HB 2432, one of the bills actively being considered this session, proposes to hike the “transient occupancy tax,” or TOT, by an as-yet-unspecified amount. This part of the bill is noteworthy for the factual support behind it. Or, more particularly, the lack thereof. It’s based on “the tax office said so, so it must be true.”
The TOT is like the transient accommodations tax or TAT, sometimes known as our hotel room tax. It is paid on the occupancy of a timeshare unit. (Isn’t it strange that we tax the owner of property for using the property that he or she owns? That’s a debate for another day.)

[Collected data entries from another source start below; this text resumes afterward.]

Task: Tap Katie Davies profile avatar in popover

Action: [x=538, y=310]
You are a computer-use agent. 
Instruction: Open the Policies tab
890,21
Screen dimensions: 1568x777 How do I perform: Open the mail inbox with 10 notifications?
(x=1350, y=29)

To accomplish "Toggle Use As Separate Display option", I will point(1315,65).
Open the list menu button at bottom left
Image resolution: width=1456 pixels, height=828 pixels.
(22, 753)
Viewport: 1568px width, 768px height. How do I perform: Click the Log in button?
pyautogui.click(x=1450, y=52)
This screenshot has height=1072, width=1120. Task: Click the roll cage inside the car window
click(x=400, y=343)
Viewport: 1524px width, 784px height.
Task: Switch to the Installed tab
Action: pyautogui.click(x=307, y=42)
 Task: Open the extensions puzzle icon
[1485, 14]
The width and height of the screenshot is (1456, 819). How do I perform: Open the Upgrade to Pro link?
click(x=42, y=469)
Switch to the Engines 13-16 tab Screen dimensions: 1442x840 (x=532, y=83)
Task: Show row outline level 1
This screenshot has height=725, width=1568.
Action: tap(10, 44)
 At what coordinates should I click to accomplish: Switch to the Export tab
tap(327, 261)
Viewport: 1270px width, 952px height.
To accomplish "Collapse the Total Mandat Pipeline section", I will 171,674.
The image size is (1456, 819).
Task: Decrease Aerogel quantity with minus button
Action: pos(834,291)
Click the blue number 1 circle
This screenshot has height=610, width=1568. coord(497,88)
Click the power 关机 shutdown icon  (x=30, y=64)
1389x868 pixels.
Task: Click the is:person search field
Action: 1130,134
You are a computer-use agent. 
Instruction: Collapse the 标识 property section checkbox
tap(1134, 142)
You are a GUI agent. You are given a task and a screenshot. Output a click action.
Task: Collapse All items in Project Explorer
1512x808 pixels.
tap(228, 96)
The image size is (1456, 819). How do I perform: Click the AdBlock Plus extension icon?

The TOT is currently imposed at the same rate, 10.25%, as the TAT. The TAT rate is applied against what a person pays to occupy a hotel room. A timeshare owner doesn’t pay for occupancy, so the TOT is imposed on 50% of the average daily maintenance fee. In 1998, when the TOT law was enacted, it was recognized that this amount was an estimate, a practical alternative to requiring taxpayers or the Department to prove up fair rental value. So, the law said that if either the taxpayer or the Department of Taxation felt that a different value was warranted, the party could prove up the fair market rental value of the unit and the tax would be applied to that value instead.
In 2015, the Legislature considered HB 169 of 2015. At the time, the TAT was at 9.25% of room price, and the TOT was at 7.25% of fair market rental value. The bill wanted to jack up the 7.25% to 9.25% “to preserve equality with the TAT” although the percentages were applied to wildly different things. In support of the bill, the Department testified: “[T]imeshares are afforded a discounted tax imposition in two ways. First, timeshares are subject to a 7.25% tax rate, rather than the 9.25% tax rate. Second, the rate is imposed on one-half of the daily maintenance fee paid by the owner of the unit, rather than on the full fair market value of the room. One-half of daily maintenance fees in most cases is significantly below the true market value of any accommodation.” The Department then proposed language to change the timeshare tax base from 50% to 100% of daily maintenance fees.
The Conference Committee found that the Department did not exercise its discretion to prove up a value different from 50% of daily maintenance fees in the 17 years since it gave the Department that discretion. As a result, in 2015 the legislature cut out the provision allowing either party to prove up a different value. It also jacked up the TOT rate to 9.25% to “promote fairness,” and the bill was signed into law.
That leads us to this year. The Department has never explained why or how 50% of daily maintenance fees is inadequate. Given that the Department never bothered to prove that the 50% was too low when it had the ability to do so, it’s probably fair to say that the Department has no factual evidence. It’s apparently much easier for them to make broad and sweeping generalizations about the law to get it changed than to be bothered with actual facts. The tax office said so, so it must be true.
Lawmakers, wake up! It’s your duty to make laws after weighing facts and considering consequences. But how can you weigh facts if there are no facts presented to you? If you believe “the tax office said so, so it must be true,” then there is no check and balance, and we are all in serious trouble.